Last updated: Sun 5 Apr 2015, 12:55 AM

After taking the Shahada, I began to seek it out vehemently. Eight years into my Islam and I am still searching. The ideal of the Ummah, which I learned about through the Holy Quran and Hadith, has since proved to be elusive.

This sense of the Ummah, which is also written about in scores of Islamic literature, is something I have yet to experience first hand. The majority of the Muslim sisters I come in contact with are segregated into their own little cliques. The Pakistani sisters socialise with other Pakistani sisters. The Arab sisters socialise with other Arab sisters. I am a pale white Irish American and have yet to find the niche where I belong.

If this trend of segregation between Muslims, based on cultural lines, continues, I fear the bridge will never be gapped.

What is most troubling about this growing trend of segregation is the neglect and abandonment of basic Islamic duties.

For example, the requirement of saying “Assalamu Alaikum”. Once again, it has been my experience that saying Salaam is also dictated by cultural lines or rather cultural bias. The Arabs greet other Arabs and other cultures follow suit by reserving the Islamic greeting for their fellow countrymen.

Ibn Hibbaan narrated from ‘Abd-Allaah ibn ‘Umar that a man asked the Messenger of Allah (peace and blessings of Allah be upon him): “What is the best thing in Islam?” He said, “Feeding others and giving the greeting of salaam to those whom you know and those whom you do not know.”

I have to admit that I am guilty of neglecting the Islamic greeting as well.

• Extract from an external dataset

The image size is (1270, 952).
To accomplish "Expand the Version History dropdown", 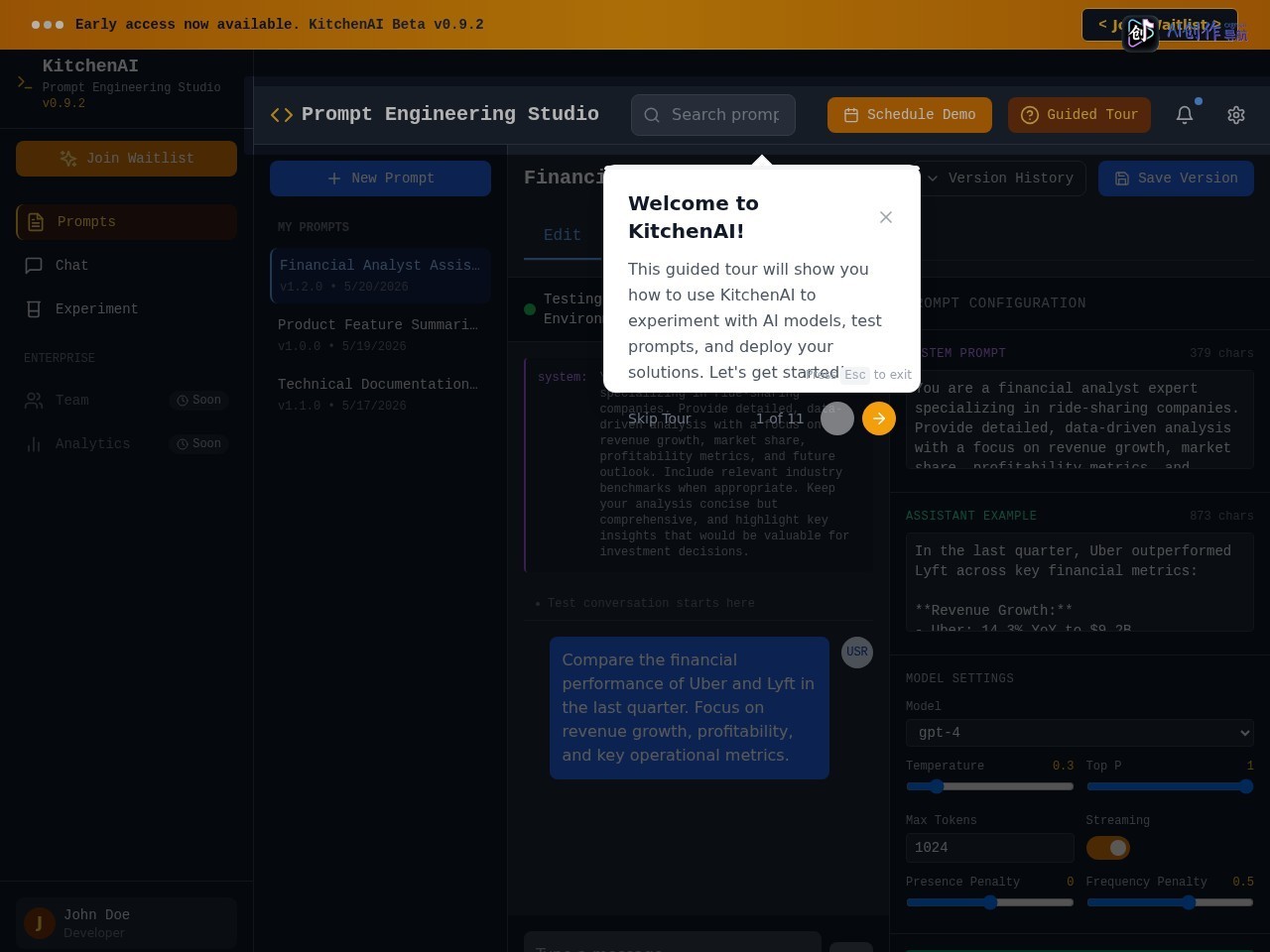I will coord(1002,178).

However, my neglect is not due to bias, but rather due to shyness and fear of rejection. The fact that I am a ‘niqaab’ wearing sister also does not help matters. I often fear that if I do say “Assalamu Alaikum”, it will go unheard, so I suppress the greeting.

The importance of spreading Salaam is well documented in the Sunnah of Muhammad (peace and blessings of Allah be upon him).

The Messenger of Allah (peace and blessings of Allah be upon him) said: “By the One in whose hand is my soul, you will not enter Paradise until you believe, and you will not believe until you love one another. Shall I not tell you something which, if you do it, you will love one another? Spread the greeting of salaam amongst yourselves.”

Subhan’Allah! Allah has given us all the tools necessary to achieve Jannah, but even we ignore these simple rules. How can we expect to be successful on the Day of Judgement if we spend our lives ignoring the decree of our Creator and especially by ignoring the Sunnah of Muhammad (peace and blessings of Allah be upon him)? We Muslims prefer to walk around with quiet scowls on our faces. We prefer to ignore the common bond that unites us as brothers and sisters in Islam. Why? Is it because we were late for work or because we are in a bad mood? The Prophet Muhammad (peace and blessings of Allah be upon him) said, “The best (in conduct) among you before Allah, is the one who greets first.” We should be competing to say the Salaam first.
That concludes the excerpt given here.